But in the end, all but a handful of House members - Republicans and Democrats alike - voted for a bill Wednesday that both sides acknowledged would do little to help Americans deal with the high cost of oil, or lower prices.
Instead, the vote may have demonstrated how little power Congress has to address the soaring oil and gasoline prices that grip the nation, much less influence foreign oil production plans.
The legislation, although characterized by some lawmakers as tepid and inconsequential, passed the House 382-38, marking the first congressional response to the tripling of oil prices over the past 14 months.

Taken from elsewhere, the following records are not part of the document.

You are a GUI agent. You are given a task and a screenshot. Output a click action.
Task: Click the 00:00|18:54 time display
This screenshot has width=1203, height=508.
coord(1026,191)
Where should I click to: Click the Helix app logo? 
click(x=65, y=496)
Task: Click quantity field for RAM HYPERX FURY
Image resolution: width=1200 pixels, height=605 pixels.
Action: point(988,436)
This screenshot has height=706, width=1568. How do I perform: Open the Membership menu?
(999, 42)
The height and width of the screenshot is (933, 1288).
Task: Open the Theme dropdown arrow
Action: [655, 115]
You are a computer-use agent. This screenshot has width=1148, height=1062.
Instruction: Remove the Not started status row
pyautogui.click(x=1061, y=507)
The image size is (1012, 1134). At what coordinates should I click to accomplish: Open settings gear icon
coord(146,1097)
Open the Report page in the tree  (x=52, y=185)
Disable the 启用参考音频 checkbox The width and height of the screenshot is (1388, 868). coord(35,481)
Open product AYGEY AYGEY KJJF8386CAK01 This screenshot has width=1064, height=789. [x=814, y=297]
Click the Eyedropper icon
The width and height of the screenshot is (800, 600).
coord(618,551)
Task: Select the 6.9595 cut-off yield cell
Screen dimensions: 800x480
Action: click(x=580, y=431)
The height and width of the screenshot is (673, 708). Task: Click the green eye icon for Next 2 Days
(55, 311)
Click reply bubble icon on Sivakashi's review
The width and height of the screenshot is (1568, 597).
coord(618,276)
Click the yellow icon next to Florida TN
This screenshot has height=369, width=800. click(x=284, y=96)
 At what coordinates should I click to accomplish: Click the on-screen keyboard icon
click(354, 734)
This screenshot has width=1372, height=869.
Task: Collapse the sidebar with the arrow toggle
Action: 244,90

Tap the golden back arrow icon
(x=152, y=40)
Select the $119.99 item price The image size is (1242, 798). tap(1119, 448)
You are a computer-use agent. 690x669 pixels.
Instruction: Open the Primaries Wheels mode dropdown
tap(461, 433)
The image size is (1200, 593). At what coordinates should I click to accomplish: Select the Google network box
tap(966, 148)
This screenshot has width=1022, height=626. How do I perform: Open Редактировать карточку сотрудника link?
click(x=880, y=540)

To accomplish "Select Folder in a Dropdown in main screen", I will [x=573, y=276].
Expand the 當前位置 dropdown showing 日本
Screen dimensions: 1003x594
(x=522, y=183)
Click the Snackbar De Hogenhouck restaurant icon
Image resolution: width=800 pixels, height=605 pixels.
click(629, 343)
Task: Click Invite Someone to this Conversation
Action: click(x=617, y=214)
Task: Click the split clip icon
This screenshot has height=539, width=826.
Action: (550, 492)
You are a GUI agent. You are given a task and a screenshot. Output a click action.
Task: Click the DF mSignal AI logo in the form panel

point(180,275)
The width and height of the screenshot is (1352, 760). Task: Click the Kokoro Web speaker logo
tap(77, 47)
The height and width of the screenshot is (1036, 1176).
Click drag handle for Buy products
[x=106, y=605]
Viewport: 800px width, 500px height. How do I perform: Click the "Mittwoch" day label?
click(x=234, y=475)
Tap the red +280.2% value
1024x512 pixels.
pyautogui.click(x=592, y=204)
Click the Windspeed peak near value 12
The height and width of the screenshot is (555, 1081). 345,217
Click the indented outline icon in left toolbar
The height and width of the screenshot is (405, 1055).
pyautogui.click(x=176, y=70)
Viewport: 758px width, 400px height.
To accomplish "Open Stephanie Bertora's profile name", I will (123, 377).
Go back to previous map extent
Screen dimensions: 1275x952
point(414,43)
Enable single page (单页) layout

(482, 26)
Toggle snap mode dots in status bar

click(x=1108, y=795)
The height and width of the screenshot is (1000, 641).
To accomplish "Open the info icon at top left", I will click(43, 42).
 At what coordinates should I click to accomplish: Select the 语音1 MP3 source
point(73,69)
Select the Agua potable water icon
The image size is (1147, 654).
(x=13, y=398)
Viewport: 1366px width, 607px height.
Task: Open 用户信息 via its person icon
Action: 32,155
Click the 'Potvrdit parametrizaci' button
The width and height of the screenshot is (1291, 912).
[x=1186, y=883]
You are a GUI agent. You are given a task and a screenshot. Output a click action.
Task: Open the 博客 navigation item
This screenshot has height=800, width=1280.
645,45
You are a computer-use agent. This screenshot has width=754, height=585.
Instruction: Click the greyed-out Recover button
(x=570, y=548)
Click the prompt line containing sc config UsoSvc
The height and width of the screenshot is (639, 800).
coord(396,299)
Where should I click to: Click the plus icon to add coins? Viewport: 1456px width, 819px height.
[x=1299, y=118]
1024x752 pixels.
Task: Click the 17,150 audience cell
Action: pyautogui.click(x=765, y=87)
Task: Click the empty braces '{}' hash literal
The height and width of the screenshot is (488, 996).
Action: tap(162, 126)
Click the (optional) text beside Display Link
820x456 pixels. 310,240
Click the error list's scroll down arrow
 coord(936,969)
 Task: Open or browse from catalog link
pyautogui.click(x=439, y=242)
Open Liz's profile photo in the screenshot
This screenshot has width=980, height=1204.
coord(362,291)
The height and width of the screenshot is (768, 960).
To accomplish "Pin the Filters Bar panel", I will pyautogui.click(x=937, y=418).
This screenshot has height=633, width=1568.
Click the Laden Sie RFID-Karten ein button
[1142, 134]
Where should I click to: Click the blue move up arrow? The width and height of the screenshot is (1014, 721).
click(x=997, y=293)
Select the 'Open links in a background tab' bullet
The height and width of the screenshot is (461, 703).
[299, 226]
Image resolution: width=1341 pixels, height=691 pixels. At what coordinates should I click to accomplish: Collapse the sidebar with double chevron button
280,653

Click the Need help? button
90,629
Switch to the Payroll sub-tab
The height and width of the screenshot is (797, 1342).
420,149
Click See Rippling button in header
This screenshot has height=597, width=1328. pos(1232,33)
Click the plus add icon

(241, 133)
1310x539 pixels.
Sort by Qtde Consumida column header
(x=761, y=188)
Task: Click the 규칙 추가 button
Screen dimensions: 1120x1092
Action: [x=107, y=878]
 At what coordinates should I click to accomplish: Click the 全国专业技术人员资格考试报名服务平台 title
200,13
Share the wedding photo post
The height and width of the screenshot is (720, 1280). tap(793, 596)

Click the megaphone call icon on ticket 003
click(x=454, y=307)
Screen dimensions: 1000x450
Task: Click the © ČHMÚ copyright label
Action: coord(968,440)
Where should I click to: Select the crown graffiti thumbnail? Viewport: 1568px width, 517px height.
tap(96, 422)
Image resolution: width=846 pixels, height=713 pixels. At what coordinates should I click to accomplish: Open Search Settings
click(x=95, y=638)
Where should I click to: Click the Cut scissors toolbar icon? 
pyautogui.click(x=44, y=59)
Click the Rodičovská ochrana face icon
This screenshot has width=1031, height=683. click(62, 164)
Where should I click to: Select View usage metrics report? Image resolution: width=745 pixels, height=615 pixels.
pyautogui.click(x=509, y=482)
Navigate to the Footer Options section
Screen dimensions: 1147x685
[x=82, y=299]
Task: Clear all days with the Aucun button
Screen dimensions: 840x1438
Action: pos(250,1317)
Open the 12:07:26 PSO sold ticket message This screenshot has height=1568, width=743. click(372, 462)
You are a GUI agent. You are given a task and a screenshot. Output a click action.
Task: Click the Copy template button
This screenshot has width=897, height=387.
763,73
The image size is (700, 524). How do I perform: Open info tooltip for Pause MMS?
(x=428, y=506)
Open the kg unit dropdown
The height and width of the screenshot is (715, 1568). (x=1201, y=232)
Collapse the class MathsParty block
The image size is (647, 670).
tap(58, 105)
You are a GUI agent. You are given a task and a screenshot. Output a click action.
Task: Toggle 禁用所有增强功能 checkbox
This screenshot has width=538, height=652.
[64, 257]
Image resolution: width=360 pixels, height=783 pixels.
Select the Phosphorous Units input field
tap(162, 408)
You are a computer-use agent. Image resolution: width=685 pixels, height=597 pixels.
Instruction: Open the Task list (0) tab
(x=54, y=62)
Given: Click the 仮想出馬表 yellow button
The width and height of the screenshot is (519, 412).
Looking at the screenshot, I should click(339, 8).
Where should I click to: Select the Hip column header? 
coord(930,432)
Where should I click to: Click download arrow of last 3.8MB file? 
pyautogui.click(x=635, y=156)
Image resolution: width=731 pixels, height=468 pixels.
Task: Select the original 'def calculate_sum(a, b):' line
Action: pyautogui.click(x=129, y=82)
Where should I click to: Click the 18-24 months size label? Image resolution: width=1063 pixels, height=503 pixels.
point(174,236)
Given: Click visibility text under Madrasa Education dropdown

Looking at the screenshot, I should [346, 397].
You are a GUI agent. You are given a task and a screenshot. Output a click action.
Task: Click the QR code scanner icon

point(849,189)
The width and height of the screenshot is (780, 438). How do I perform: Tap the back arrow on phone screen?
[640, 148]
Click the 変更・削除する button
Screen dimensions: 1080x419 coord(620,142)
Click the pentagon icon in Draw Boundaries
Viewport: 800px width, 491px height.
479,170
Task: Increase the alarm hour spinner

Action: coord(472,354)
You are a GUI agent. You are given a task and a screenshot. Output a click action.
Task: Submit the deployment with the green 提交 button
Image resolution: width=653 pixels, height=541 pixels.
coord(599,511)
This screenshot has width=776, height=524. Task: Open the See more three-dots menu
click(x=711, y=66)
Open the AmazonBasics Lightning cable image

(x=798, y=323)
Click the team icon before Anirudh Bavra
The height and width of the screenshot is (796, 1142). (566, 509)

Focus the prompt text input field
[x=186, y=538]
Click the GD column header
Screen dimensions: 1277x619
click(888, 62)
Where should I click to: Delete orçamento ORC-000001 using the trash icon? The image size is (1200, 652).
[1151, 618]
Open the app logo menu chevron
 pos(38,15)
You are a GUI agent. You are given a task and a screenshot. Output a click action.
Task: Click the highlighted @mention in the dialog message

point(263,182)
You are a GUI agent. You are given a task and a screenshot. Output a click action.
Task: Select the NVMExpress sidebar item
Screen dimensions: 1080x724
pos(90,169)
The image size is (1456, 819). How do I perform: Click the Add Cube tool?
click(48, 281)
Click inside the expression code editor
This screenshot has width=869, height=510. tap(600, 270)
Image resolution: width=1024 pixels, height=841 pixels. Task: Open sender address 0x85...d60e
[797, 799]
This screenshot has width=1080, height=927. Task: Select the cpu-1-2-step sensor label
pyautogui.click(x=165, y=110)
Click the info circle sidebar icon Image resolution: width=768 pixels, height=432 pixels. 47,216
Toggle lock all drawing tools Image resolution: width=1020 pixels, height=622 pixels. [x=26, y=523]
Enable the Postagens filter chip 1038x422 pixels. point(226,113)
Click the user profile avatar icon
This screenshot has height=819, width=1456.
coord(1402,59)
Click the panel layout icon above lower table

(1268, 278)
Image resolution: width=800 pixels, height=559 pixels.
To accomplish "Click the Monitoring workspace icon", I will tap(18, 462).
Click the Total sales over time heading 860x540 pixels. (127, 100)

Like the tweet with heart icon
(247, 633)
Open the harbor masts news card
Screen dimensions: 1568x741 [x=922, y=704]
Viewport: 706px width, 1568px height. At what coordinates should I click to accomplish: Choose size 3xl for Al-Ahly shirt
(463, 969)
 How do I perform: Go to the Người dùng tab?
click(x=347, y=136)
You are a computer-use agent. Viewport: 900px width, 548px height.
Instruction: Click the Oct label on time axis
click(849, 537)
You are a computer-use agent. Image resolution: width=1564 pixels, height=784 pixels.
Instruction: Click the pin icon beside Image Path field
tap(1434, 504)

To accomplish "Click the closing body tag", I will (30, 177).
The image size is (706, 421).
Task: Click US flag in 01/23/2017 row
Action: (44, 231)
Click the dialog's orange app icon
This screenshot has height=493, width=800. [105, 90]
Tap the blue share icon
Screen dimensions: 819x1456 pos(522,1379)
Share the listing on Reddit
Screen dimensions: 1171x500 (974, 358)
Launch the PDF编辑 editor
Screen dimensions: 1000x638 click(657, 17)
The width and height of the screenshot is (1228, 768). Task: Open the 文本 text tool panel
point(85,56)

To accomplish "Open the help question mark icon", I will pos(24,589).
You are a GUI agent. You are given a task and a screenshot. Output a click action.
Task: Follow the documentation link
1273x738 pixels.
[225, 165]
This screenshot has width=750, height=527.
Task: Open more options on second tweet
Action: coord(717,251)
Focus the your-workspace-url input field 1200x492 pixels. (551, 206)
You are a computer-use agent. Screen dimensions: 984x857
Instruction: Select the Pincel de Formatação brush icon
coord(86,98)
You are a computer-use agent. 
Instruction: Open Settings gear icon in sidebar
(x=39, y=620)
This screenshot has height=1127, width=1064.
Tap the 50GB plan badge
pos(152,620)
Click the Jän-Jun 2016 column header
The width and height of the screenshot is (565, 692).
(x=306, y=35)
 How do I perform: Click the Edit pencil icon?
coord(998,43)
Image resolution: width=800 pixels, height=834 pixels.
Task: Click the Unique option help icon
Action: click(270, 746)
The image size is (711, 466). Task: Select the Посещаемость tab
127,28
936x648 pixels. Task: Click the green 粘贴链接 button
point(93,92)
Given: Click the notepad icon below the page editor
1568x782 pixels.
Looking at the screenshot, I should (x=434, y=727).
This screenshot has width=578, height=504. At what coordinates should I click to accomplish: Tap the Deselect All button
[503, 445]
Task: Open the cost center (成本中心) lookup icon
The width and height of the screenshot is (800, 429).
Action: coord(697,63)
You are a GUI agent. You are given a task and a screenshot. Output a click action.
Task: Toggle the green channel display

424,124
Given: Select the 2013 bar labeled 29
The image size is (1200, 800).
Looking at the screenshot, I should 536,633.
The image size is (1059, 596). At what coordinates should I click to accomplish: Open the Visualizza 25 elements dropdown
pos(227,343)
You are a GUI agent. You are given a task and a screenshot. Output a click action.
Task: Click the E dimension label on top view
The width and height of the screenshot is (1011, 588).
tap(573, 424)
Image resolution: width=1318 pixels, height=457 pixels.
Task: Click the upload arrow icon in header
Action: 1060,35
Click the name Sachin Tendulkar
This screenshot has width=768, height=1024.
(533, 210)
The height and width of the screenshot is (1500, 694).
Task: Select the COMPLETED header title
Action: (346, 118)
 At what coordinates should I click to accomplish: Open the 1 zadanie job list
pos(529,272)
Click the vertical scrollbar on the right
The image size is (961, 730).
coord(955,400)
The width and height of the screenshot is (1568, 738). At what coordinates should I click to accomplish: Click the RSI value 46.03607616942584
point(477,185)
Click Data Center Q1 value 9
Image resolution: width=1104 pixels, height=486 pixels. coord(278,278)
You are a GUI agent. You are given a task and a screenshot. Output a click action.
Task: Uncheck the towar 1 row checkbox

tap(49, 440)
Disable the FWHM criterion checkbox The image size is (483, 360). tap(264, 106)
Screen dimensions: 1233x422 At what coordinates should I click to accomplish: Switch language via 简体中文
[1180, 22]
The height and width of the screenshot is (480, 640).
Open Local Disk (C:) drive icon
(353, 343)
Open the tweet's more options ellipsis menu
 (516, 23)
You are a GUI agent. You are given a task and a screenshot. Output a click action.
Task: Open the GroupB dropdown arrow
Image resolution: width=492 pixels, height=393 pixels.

The bill, titled the Oil Price Reduction Act, simply requires the White House to review pricing practices of the 11-member Organization of the Petroleum Exporting Countries and the president to work with other nations to restrict military assistance against countries found to be engaged in petroleum price fixing.
CBS News Capitol Hill Correspondent Bob Fuss reports the original bill written in committee included instructing the president to cut off foreign aid funds for nations that don't lower oil prices, and authority to sell off from the oil reserves to lower prices. However, all of that was taken out by nervous GOP leadership and so nothing meaningful was left.
Nevertheless, it was touted by supporters as a "wakeup call" and a "clear message" to the Clinton administration and OPEC, which meets next Monday to consider new oil production levels, that this country is angry over the run-up in oil prices.
It "spotlights OPEC's price-fixing activities," declared Rep. Benjamin Gilman, R-N.Y., the measure's chief sponsor.
Rep. Barney Frank, D-Mass., ridiculed the measure as "feel good legislation" that does little beyond requiring reports - documents, he added mockingly, that "already have them quaking in Kuwait and quivering in Venezuela."
But when it came time to vote, Frank cast a "present" - not wanting to endorse the legislation, but also not eager to be seen voting on the wrong side in the oil cartel versus American consumer debate.
There were 187 Democrats who voted with Republicans for the legislation, including some who were highly critical of the bill during a two-hour debate.
"Sometimes people laugh at Congress. This is a day for laughing," Rep. Martin Frost, D-Texas, declared, chastising the Republican majority for pushing the "meaningless" legislation, which he earlier in a news release described as "feel good fluff." Still, Frost voted for the bill.
Senate Republicans, meanwhile, were planning a largely symbolic vote of their own on a proposed "gas tax holiday," possibly early nxt week, in an apparent attempt by the GOP leadership to try to gain some political advantage on a high-profile pocketbook issue.
Senate Majority Leader Trent Lott, R-Miss., this week quietly filed two gasoline tax bills - one to suspend the 4.3 cent-a-gallon increase that Congress approved in 1993, and another to suspend the entire 18.4 cent federal levy - with a test vote planned for early next week.
Although the Senate cannot initiate tax legislation, the vote could revive efforts to cut the federal gasoline tax. A tax rollback recently ran into trouble in the House, where some lawmakers said it would take too much money away from highway construction.
Both sides used Wednesday's House debate for partisan attacks over the conduct of America's energy policy.
The bill will show OPEC "that not all branches of this government are asleep at the wheel," said Rep. Porter Goss, R-Fla., accusing the Clinton administration of sitting by idly for 18 months as prices soared. Other GOP lawmakers accused the White House of imposing an energy policy that has stifled domestic oil production.
Rep. Tom DeLay, R-Texas, the majority whip, accused the administration of "tin cup diplomacy, running around begging OPEC to open their valves" while accusing the White House of ignoring domestic oil producers.
Democrats shot back that it has been the Republican majority in Congress that has blocked legislation promoting energy conservation and more fuel-efficient automobiles, and several years ago wanted to close down the Energy Department.
"We know price gouging, price fixing is going on," said Rep. Peter DeFazio, D-Ore. "You're telling [the administration] to do what they already are doing."
DeFazio questioned why Republicans weren't considering a ban on Alaska oil exports, a drawdown of the Strategic Petroleum Reserve or creation of a heating oil reserve in the Northeast - all measures strongly opposed by the oil industry.